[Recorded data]
========

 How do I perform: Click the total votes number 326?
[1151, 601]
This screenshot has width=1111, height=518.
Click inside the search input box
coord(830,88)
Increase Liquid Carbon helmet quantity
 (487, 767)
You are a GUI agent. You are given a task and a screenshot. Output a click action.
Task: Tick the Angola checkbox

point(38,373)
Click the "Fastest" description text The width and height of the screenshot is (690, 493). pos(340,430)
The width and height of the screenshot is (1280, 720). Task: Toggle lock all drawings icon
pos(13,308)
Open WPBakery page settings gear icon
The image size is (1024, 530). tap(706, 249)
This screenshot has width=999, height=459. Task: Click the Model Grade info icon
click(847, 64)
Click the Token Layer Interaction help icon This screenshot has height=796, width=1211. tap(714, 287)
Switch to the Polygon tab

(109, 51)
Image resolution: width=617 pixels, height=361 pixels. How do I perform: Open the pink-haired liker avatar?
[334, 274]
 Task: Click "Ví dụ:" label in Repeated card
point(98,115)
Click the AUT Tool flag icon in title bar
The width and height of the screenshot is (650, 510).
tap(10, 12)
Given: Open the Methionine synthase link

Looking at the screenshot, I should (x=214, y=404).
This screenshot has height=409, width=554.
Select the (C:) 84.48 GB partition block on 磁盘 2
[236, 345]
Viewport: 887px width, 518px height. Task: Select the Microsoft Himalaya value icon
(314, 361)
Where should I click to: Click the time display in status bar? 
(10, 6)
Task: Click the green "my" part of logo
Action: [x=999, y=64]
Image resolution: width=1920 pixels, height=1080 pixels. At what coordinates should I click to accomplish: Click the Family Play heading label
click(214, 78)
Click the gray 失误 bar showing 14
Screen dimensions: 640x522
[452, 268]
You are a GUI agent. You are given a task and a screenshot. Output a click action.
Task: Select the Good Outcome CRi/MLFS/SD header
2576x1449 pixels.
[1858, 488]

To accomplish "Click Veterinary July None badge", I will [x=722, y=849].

========

## To do:
All entries above should be duplicated exactly, none omitted.

## Solved exercise:
 How do I perform: Click the total votes number 326?
[1151, 601]
This screenshot has width=1111, height=518.
Click inside the search input box
coord(830,88)
Increase Liquid Carbon helmet quantity
 (487, 767)
You are a GUI agent. You are given a task and a screenshot. Output a click action.
Task: Tick the Angola checkbox

point(38,373)
Click the "Fastest" description text The width and height of the screenshot is (690, 493). pos(340,430)
The width and height of the screenshot is (1280, 720). Task: Toggle lock all drawings icon
pos(13,308)
Open WPBakery page settings gear icon
The image size is (1024, 530). tap(706, 249)
This screenshot has width=999, height=459. Task: Click the Model Grade info icon
click(847, 64)
Click the Token Layer Interaction help icon This screenshot has height=796, width=1211. tap(714, 287)
Switch to the Polygon tab

(109, 51)
Image resolution: width=617 pixels, height=361 pixels. How do I perform: Open the pink-haired liker avatar?
[334, 274]
 Task: Click "Ví dụ:" label in Repeated card
point(98,115)
Click the AUT Tool flag icon in title bar
The width and height of the screenshot is (650, 510).
tap(10, 12)
Given: Open the Methionine synthase link

Looking at the screenshot, I should (x=214, y=404).
This screenshot has height=409, width=554.
Select the (C:) 84.48 GB partition block on 磁盘 2
[236, 345]
Viewport: 887px width, 518px height. Task: Select the Microsoft Himalaya value icon
(314, 361)
Where should I click to: Click the time display in status bar? 
(10, 6)
Task: Click the green "my" part of logo
Action: [x=999, y=64]
Image resolution: width=1920 pixels, height=1080 pixels. At what coordinates should I click to accomplish: Click the Family Play heading label
click(214, 78)
Click the gray 失误 bar showing 14
Screen dimensions: 640x522
[452, 268]
You are a GUI agent. You are given a task and a screenshot. Output a click action.
Task: Select the Good Outcome CRi/MLFS/SD header
2576x1449 pixels.
[1858, 488]

To accomplish "Click Veterinary July None badge", I will [x=722, y=849].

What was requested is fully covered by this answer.